# Unit information: Linear and Generalised Linear Models in 2020/21

Please note: you are viewing unit and programme information for a past academic year. Please see the current academic year for up to date information.

Unit name Linear and Generalised Linear Models MATH30013 20 H/6 Teaching Block 1 (weeks 1 - 12) Dr. Cho Not open MATH11005 Linear Algebra and Geometry and MATH20800 Statistics 2 None School of Mathematics Faculty of Science

## Description

Unit Aims

• To provide students with the definition of linear models and theoretical treatment of the least squares estimation using QR decomposition for statistical inference.
• To provide students with the definition of generalised linear models and theoretical treatment of the maximum likelihood estimation.
• To demonstrate the procedure of model fitting including model diagnosis, stepwise model building and interpretation of the results.
• To enable students to use 'lm', 'glm' and related functions in R to handle the computational aspects of model fitting.
• To provide students with a brief introduction to penalised least squares methods for handling 'big data'.

Unit Description

The Linear Model is the ubiquitous model in Statistics. It is used extensively in experiments to evaluate interventions (e.g. medicine and public health, toxicology assessment, agricultural field trials, experimental psychology), and also to analyse observational data and make predictions. First half of this unit covers the theory and the practice of Linear Modelling, including least squares-based estimation and computation, model building, diagnostics, and the hypothesis testing, and use of the statistical computing environment R (most notably the 'lm' function and its methods).
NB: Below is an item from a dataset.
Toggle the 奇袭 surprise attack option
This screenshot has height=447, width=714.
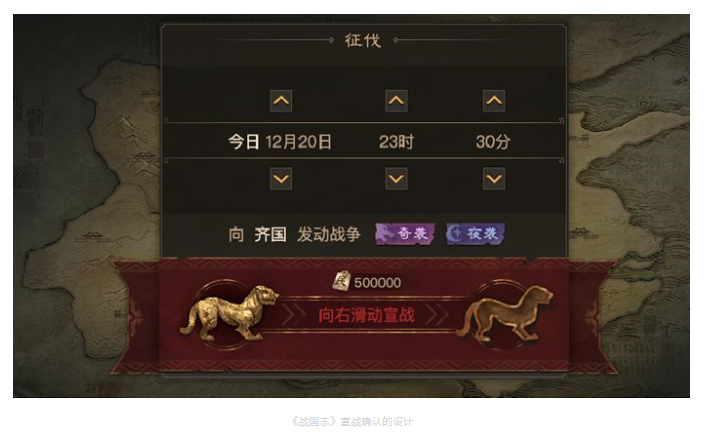405,234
Linear Modelling has its limitations, notably for quantities which are discrete. In healthcare, for example, we would like to model the response of a patient to a new treatment; typically this response is binary (yes/no, presence/absence). Or else, we would like to analyse count data, such as the number of occurrences of an event in a population, or for a person over a time interval. The second half of this unit provides an introduction to Generalised Linear Models explaining how it extends the normal distribution implicitly assumed in Linear Models to the much larger Exponential Family of distributions, which includes the Binomial and the Poisson distributions, among many others. The theory and the practice of Generalised Linear Model is covered, including the maximum likelihood-based estimation and computation, diagnostics and the hypothesis testing. The unit also covers practical aspects of fitting Generalised Linear Models in R (using the 'glm' function in R), including model choice, diagnostic checking, and prediction. Several important applications are considered in detail: binary responses, categorical responses (i.e., more than two levels) and count data.

Relation to Other Units

This unit builds on the basic ideas of linear models introduced in Statistics 1 and Statistics 2, and extends them to deal with more general specifications. Other related units are Bayesian Modelling and Theory of Inference.

## Intended learning outcomes

Familiarity with the nature and common syntax of the Linear and Generalised Linear Models, and with their use in a variety of applications.

Experience of fitting and analysing the regression models in R.

## Teaching details

The unit will be taught through a combination of

• synchronous online and, if subsequently possible, face-to-face lectures
• asynchronous online materials, including narrated presentations and worked examples
• guided asynchronous independent activities such as problem sheets and/or other exercises
• synchronous weekly group problem/example classes, workshops and/or tutorials
• synchronous weekly group tutorials
• synchronous weekly office hours

## Assessment Details

90% Timed, open-book examination 10% Coursework

Raw scores on the examinations will be determined according to the marking scheme written on the examination paper. The marking scheme, indicating the maximum score per question, is a guide to the relative weighting of the questions. Raw scores are moderated as described in the Undergraduate Handbook.

If you fail this unit and are required to resit, reassessment is by a written examination in the August/September Resit and Supplementary exam period.